Cela signifie que chacun de nous est vraiment unique, non seulement dans notre constitution génétique, mais même dans la façon dont notre cerveau change avec le temps. Et cela rend la tâche du neuroscientifique intimidante presque au-delà de l’imagination. Pour toute expérience donnée, un changement ordonné pourrait impliquer un millier de neurones, un million de neurones ou même le cerveau entier, avec un schéma de changement différent dans chaque cerveau. Pire encore, même si nous avions la capacité de prendre un instantané de tous les 86 milliards de neurones du cerveau, puis de simuler l’état de ces neurones dans un ordinateur, ce vaste schéma ne signifierait rien en dehors du corps du cerveau qui l’a produit. De plus, comme l’a souligné le neurobiologiste Steven Rose dans The Future of the Brain (2005), un instantané de l’état actuel du cerveau pourrait également n’avoir aucun sens si nous ne connaissions pas l’histoire de la vie entière du propriétaire de ce cerveau -sans doute aussi le contexte social dans lequel il se trouve. laquelle il a été élevé.

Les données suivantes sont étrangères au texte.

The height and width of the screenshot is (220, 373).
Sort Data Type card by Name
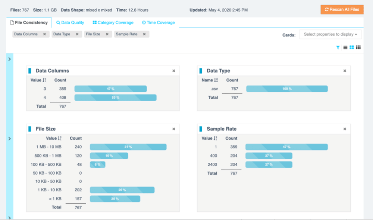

Pendant ce temps, d’énormes sommes d’argent sont collectées pour la recherche sur le cerveau, basées sur des idées erronées et des promesses qui ne peuvent être tenues. L’exemple le plus flagrant de neuroscienceconcerne le projet Human Brain de 1,3 milliard de dollars lancé par l’Union européenne en 2013. Convaincus par le charismatique Henry Markram qu’il pourrait créer une simulation de l’ensemble du cerveau humain sur un supercalculateur d’ici 2023, et qu’un tel modèle révolutionnerait le traitement de la maladie d’Alzheimer et d’autres troubles, les responsables de l’UE ont financé son projet sans pratiquement aucune restriction. Moins de deux ans plus tard, le projet s’est transformé en une épave, et Markram a été invité à se retirer. Nous sommes des organismes, pas des ordinateurs.